Linkin Park とEvanescence のPV と日本

去年から、『Kill Bill vol.1』『Last Samurai』『Lost in Transration』と、アメリカで日本を舞台にした映画が連続して出てきていますが、PV でも日本を意識したものが出てきています。ドイツの映画、音楽市場は、アメリカの影響が非常に大きいので(逆に言えば自国のポップカルチャーが凄く貧弱だとも言えます)、アメリカのメジャーな映画や音楽は、そのまま入ってきます。今回は、最近日本絡みで面白いPV があったので、それらを紹介してみます。


一つ目は、アメリカのヘヴィーロックバンドの代表格であるLinkin Park の新PV 「Breaking The Habit 」です。この曲も基本は、キャッチーなメロディーとヴォーカルのシャウトといういかにもLinkin Park らしいサウンドなのですが、(多分)生ドラム+打ち込みでリズムが作られているので、いつもよりリズムが複雑かつ軽快で、少し目新しい、テクノロジカルな感じに仕上がっています。

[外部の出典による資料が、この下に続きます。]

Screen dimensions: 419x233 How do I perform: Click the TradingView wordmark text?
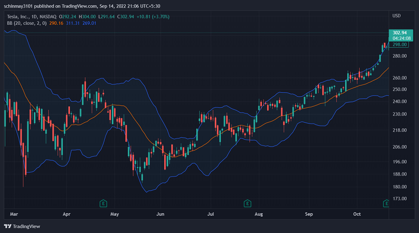tap(26, 226)
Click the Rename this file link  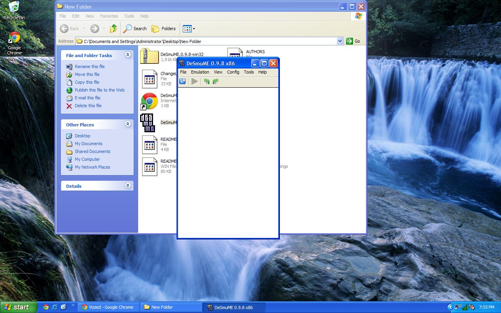pyautogui.click(x=90, y=67)
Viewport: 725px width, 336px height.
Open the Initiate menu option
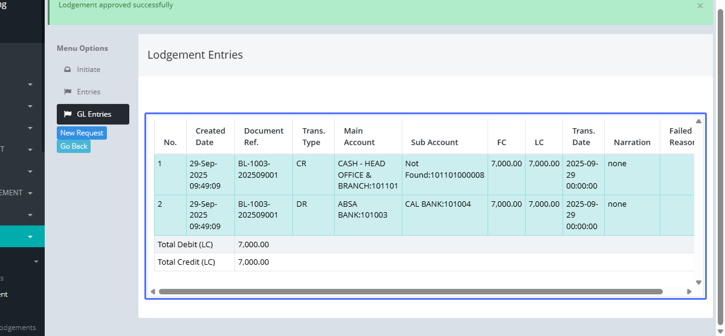click(88, 69)
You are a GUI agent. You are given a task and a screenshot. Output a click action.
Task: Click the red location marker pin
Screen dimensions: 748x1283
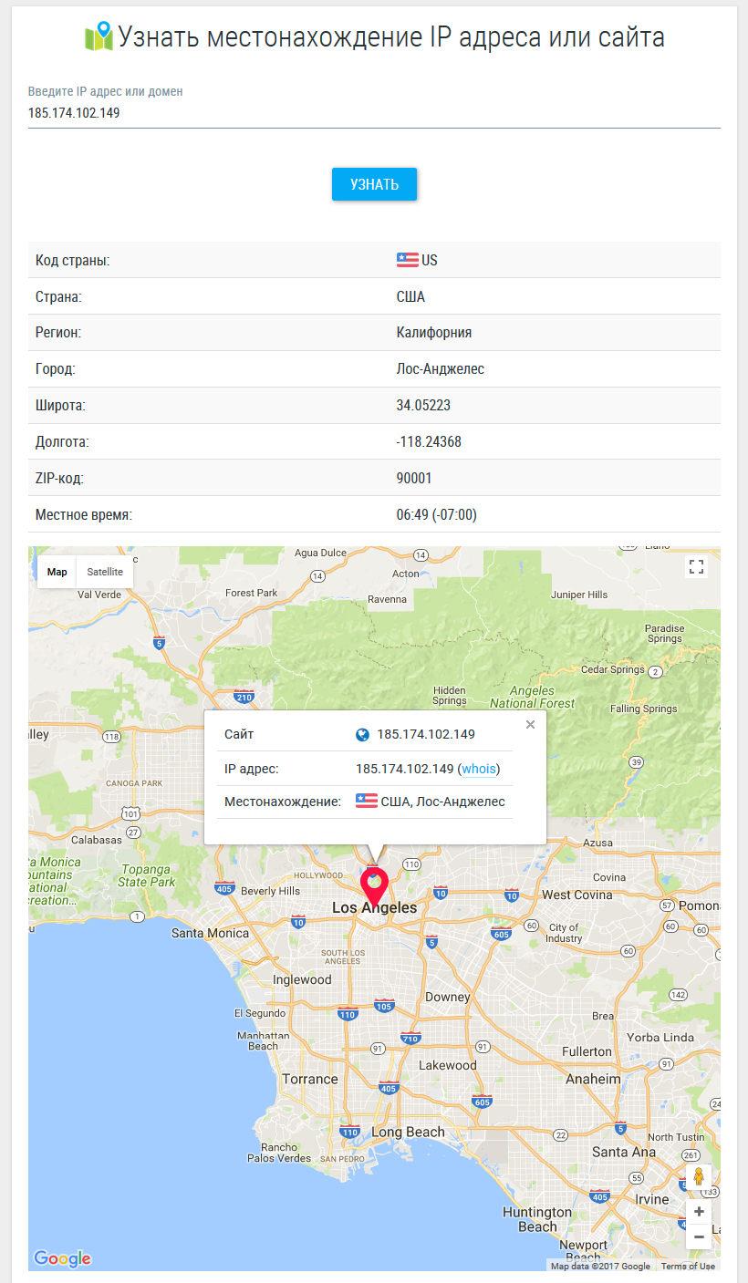[374, 885]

このテクロジカルな雰囲気が、CG を多用した、無機質なアニメーションと良く合っていると思います。

このPV を制作したのは、日本のアニメーションスタジオであるGONZOです。Linkin Park のPV には、確か以前ガンダムのプラモデルが出てきたことがあったので、メンバーの中に、日本のアニメが好きな人がいるのだろうと思います。


こちらにいると、日本のポップカルチャー、特に日本の漫画やアニメが、徐々に浸透しつつあるし、結構クールなものとして受け入れられつつあることを実感する機会が多いです。

たとえば、こちらでは、日本ではあり得ないことですが、日本の美少女アニメのキャラクターがプリントされたT-シャツを、お洒落な男性や女性が着ていることがあります。彼らは、そのような美少女アニメのキャラクターが、日本でどのように見なされるかという文脈を知らないので、ファッションの一要素という本来とは全く別の文脈で利用することができるのでしょう。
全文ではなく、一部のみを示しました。